### Excerpted text
- - -

State’s Eastern Hemlocks Are Dying Due to Invasive Pest

Close-up photo: A hemlock twig infested by Hemlock Woolly Adelgid.
 Second photo: Chris Smith is standing next to an Eastern Hemlock at Right Fork of Elisha Creek in Leslie County
 Photos: Kentucky Heartwood

BEREA, KY – Conservation organization Kentucky Heartwood has published a new website, www.hopeforhemlocksky.org, to provide Kentucky landowners with information and tools to help them protect eastern hemlock trees on their property from dying as a result of infestations of hemlock woolly adelgid. Hemlock woolly adelgid (HWA) is an invasive insect from Japan that infests eastern hemlocks, causing the trees to die in as few as four years. To date, little work has been done to help Kentucky landowners save their hemlocks.

“Hemlocks are vital to the health of our forests, and they're disappearing in front of our eyes,” said Kentucky Heartwood Hemlock Program Coordinator, Austin Williams. “We hope that this website will help landowners save hemlock trees on their land before it’s too late,” Williams added.

- - -

### Study material
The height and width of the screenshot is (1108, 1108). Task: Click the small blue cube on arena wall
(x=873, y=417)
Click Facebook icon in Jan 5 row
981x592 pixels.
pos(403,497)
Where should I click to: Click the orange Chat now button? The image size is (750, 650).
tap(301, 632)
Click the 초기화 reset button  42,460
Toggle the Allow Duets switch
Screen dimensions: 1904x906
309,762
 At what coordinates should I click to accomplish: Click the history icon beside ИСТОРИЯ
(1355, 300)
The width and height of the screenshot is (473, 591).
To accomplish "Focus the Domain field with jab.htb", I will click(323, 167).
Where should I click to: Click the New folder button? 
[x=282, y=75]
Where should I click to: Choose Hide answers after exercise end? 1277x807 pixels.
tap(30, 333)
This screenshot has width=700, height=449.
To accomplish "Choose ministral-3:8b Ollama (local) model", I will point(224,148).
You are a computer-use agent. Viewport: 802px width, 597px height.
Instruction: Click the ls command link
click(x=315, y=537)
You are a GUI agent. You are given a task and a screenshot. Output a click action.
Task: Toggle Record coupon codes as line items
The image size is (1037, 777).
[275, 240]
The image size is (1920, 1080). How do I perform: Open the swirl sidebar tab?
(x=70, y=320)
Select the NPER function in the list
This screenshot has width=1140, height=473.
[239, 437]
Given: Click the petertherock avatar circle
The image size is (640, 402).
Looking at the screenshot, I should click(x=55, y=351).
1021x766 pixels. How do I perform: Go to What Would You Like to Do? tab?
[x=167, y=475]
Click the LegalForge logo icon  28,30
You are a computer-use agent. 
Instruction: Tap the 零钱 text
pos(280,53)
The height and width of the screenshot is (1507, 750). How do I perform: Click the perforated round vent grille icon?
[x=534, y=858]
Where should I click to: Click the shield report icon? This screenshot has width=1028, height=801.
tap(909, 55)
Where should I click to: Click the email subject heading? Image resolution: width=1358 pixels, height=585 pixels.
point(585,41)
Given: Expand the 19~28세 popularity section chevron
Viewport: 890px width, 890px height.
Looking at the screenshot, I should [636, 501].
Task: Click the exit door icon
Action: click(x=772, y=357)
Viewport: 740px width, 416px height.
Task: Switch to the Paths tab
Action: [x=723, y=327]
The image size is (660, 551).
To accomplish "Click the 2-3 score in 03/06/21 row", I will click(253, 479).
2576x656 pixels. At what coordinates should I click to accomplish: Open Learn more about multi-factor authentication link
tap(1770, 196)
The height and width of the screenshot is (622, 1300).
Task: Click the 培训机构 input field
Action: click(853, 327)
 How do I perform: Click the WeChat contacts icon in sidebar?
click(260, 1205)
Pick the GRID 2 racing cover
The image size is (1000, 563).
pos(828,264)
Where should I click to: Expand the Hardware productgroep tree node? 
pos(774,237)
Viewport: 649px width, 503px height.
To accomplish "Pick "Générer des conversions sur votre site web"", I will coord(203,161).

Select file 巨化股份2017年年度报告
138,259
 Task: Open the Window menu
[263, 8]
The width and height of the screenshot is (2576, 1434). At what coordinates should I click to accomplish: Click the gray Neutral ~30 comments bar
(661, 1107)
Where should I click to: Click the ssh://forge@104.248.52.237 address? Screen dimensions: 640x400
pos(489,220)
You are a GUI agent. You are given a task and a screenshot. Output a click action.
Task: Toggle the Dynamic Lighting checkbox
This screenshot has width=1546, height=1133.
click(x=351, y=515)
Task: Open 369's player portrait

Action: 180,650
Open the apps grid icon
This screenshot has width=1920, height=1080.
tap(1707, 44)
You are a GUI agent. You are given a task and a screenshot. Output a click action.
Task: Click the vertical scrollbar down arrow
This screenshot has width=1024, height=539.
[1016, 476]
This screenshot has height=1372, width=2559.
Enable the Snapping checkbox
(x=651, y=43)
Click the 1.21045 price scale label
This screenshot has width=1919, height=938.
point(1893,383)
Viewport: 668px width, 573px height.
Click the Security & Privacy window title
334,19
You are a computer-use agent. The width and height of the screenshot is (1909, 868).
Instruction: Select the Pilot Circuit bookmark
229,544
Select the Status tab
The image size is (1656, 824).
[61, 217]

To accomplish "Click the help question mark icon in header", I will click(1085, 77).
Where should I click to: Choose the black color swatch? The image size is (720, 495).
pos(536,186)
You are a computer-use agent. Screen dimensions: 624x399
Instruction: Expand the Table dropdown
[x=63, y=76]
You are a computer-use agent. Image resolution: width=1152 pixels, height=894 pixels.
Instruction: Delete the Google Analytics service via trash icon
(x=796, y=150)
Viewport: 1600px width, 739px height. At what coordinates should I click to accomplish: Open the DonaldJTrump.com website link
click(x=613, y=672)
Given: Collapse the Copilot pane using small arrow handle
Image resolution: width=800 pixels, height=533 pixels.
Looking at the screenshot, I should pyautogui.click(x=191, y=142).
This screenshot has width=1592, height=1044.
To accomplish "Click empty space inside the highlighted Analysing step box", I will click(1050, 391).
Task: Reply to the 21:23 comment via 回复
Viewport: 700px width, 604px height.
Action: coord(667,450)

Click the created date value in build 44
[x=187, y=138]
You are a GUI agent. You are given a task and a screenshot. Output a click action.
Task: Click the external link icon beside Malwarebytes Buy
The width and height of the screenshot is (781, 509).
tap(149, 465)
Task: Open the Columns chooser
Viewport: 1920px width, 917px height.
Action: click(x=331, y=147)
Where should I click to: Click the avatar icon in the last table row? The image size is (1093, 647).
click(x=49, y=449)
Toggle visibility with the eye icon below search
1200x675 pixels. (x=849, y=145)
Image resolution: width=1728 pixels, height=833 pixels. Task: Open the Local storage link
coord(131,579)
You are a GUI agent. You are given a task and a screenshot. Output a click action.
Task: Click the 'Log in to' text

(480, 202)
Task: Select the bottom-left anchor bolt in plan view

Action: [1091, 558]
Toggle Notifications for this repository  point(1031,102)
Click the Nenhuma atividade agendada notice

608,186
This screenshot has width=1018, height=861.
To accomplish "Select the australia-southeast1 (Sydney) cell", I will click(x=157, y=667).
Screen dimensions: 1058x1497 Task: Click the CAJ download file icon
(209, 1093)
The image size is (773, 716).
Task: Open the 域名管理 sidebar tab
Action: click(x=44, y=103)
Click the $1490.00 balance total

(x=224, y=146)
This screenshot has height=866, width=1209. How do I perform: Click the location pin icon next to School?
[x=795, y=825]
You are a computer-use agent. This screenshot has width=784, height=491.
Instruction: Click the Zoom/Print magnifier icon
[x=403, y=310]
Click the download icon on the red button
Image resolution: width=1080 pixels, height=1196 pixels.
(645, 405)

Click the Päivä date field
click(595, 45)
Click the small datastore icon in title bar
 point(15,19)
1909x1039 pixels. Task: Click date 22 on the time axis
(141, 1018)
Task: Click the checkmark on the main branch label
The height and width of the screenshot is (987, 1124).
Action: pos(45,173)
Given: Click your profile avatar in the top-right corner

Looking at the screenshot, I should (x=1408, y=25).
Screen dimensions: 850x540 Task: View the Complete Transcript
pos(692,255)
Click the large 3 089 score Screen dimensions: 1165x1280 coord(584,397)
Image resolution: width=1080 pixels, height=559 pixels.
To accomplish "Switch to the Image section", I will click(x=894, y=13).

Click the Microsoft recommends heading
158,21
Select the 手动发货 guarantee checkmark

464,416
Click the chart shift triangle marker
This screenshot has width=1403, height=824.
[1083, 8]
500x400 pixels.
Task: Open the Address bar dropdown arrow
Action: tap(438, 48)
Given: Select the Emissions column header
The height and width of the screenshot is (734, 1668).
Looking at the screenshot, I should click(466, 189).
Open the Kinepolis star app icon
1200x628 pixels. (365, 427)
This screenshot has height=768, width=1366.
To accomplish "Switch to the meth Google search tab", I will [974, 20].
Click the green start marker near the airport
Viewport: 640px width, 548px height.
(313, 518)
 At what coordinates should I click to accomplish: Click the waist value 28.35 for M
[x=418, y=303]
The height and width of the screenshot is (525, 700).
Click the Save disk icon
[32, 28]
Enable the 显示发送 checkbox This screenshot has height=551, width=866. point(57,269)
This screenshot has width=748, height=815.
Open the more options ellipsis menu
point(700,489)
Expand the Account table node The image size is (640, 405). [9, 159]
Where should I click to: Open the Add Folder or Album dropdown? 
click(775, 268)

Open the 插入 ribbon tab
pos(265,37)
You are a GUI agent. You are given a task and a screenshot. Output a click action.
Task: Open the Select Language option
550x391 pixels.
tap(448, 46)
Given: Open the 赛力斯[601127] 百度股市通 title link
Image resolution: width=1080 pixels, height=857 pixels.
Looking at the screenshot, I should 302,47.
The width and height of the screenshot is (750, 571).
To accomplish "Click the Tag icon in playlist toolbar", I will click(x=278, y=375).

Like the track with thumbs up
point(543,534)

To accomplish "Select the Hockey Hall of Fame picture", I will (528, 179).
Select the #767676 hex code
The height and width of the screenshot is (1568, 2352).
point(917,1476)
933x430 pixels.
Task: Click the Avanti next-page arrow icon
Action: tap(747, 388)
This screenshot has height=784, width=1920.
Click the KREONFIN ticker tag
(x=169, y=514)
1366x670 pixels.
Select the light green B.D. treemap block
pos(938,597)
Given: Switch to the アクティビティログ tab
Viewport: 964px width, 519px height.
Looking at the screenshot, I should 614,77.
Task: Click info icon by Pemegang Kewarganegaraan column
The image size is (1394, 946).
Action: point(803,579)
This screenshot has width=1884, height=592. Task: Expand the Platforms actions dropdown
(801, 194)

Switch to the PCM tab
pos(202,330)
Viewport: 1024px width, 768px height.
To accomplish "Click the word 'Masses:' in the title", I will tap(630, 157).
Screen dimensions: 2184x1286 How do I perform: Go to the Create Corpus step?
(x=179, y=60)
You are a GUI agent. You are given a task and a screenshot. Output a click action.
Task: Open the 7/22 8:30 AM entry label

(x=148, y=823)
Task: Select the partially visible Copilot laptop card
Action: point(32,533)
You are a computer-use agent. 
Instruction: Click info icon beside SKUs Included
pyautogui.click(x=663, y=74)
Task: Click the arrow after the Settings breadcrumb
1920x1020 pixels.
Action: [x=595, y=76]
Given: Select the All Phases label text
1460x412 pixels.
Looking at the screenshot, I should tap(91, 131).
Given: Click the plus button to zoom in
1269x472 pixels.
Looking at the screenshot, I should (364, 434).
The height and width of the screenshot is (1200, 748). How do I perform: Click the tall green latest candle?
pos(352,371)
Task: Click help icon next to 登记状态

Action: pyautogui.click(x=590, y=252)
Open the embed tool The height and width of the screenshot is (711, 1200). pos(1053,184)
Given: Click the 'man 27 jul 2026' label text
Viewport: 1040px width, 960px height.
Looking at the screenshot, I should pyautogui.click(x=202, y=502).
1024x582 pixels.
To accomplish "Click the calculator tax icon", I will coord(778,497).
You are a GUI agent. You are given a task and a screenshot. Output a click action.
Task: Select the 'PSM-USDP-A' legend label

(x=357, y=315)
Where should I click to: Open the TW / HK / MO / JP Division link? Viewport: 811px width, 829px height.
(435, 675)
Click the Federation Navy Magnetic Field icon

- - -

### List of tasks
A. Do these statements agree with the article on Kentucky's dying eastern hemlocks? Answer yes or no for each, quoting the deciding words of the article.
(i) Hemlock woolly adelgid is an invasive insect that came from Japan.
(ii) Infested eastern hemlocks can die in as few as two years.
(iii) Much work has already been done to help Kentucky landowners save their hemlocks.
B. Continue the article on Kentucky's dying eastern hemlocks, picking up after its last sentence.
The rows come from a separate source, not from the article on Kentucky's dying eastern hemlocks.

### Outputs for the tasks
A.
(i) Yes: "Hemlock woolly adelgid (HWA) is an invasive insect from Japan"
(ii) No: "causing the trees to die in as few as four years"
(iii) No: "To date, little work has been done to help Kentucky landowners save their hemlocks."

B.
Hemlock woolly adelgid was first identified in Kentucky in 2006, and has since spread throughout eastern Kentucky. It is anticipated that hemlock trees not protected with a specific chemical treatment in the next few years will not survive. In some parts of the state, particularly in far southern and southeastern counties, many hemlock trees are already dead or dying.

The currently preferred treatment is a careful, dosed application of the chemical imidacloprid at the base of each tree. Treatments last for about four years, and cost about $1 per tree. Biological control through the release of beetles that eat HWA has been tried with mixed results. Other research is underway to find long-term solutions.

Approximately 80,000 trees, or about 0.1% of Kentucky’s hemlocks, have been treated so far on state and federal lands in the Commonwealth. However, shrinking budgets and shifting priorities within the U.S. Forest Service and Kentucky Division of Forestry – the agencies tasked with treating hemlocks on public land – are putting treatment programs at risk.

“We really need all hands on deck right now,” said Jim Scheff, Director of Kentucky Heartwood. “This is a true crisis, and the window for doing something about it is quickly closing.”

Kentucky Heartwood was founded in 1992, with a mission to protect and restore the integrity, stability, and beauty of Kentucky’s native forests and biotic communities through research, education, advocacy, and community engagement.